The California Legislature deregulated the power industry in 1996, establishing a so-called “spot market” in which utilities purchased electricity on the day it was needed. Four years later, during an exceptionally hot summer, wholesale electricity prices skyrocketed. In response, several utilities on the Western power grid determined that they could no longer afford the spot market, and instead negotiated less expensive but still inflated long-term contracts with power suppliers. Once the crisis passed, the utilities asked the government to let them change the contracts to reflect newly lowered electricity prices. The government refused, citing a longstanding Supreme Court doctrine presuming that utilities’ contracts are reasonable.
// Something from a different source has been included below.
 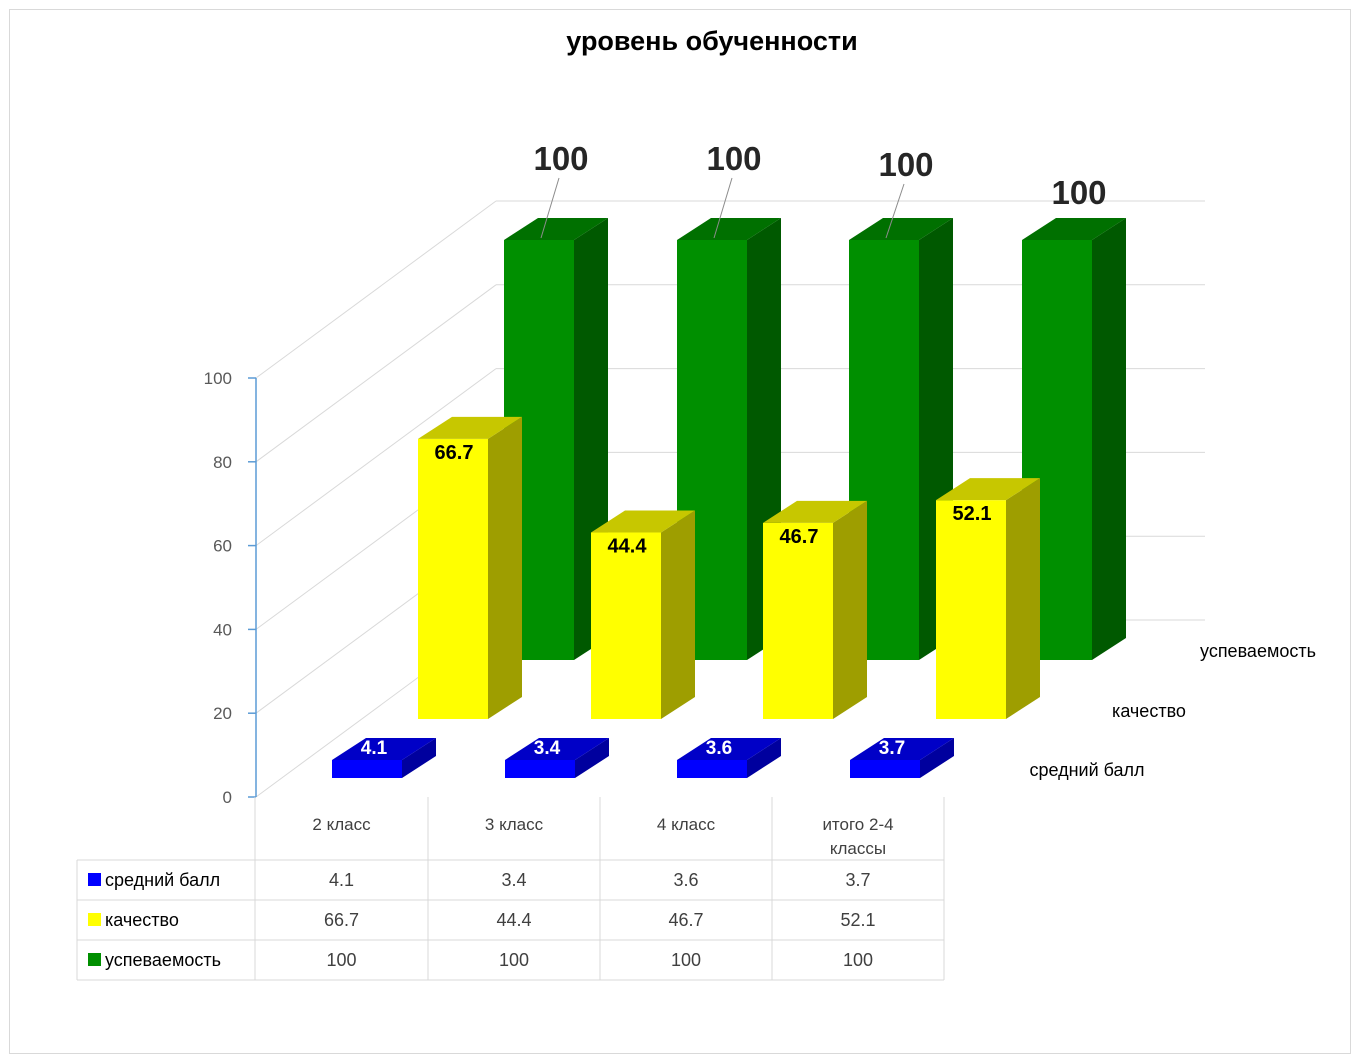 What do you see at coordinates (800, 537) in the screenshot?
I see `data-label: 46.7` at bounding box center [800, 537].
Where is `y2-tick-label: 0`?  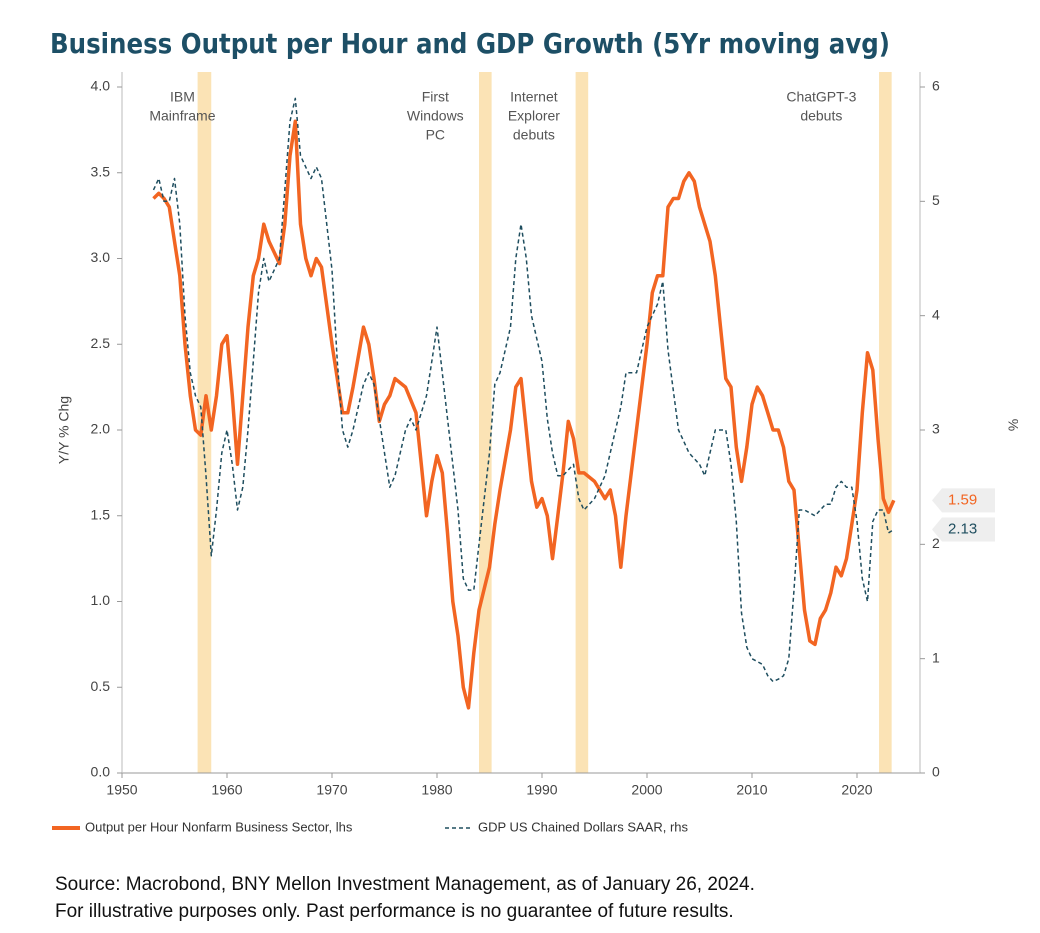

The Ninth Circuit ultimately ordered the government to permit the changes.

Question: 

May the government permit utility companies to renegotiate long-term contracts with wholesale energy suppliers and, if so, what circumstances justify renegotiation?

Conclusion: 

Renegotiation is allowed only if the contract poses "serious harm to the public interest." In this case, the Court decided 5-2 (Justices John G. Roberts and Stephen Breyer took no part in the decision) that the Federal Energy Regulatory Commission had failed to make sufficient factual findings in order to determine whether such serious harm could in fact occur. Therefore, the Court sent the case back down to the Ninth Circuit in order to provide an opportunity to revisit these factual findings. Justice Ruth Bader Ginsburg wrote a concurring opinion stating that she believed the Court should have waited to hear the case until all the facts had been uncovered. However, because the case was heard when it was, she felt obliged to agree with the majority's reasoning. Justice John Paul Stevens, joined by Justice David Souter, dissented, arguing that Congress, not the courts, should set the standards regarding the reasonableness of public contracts.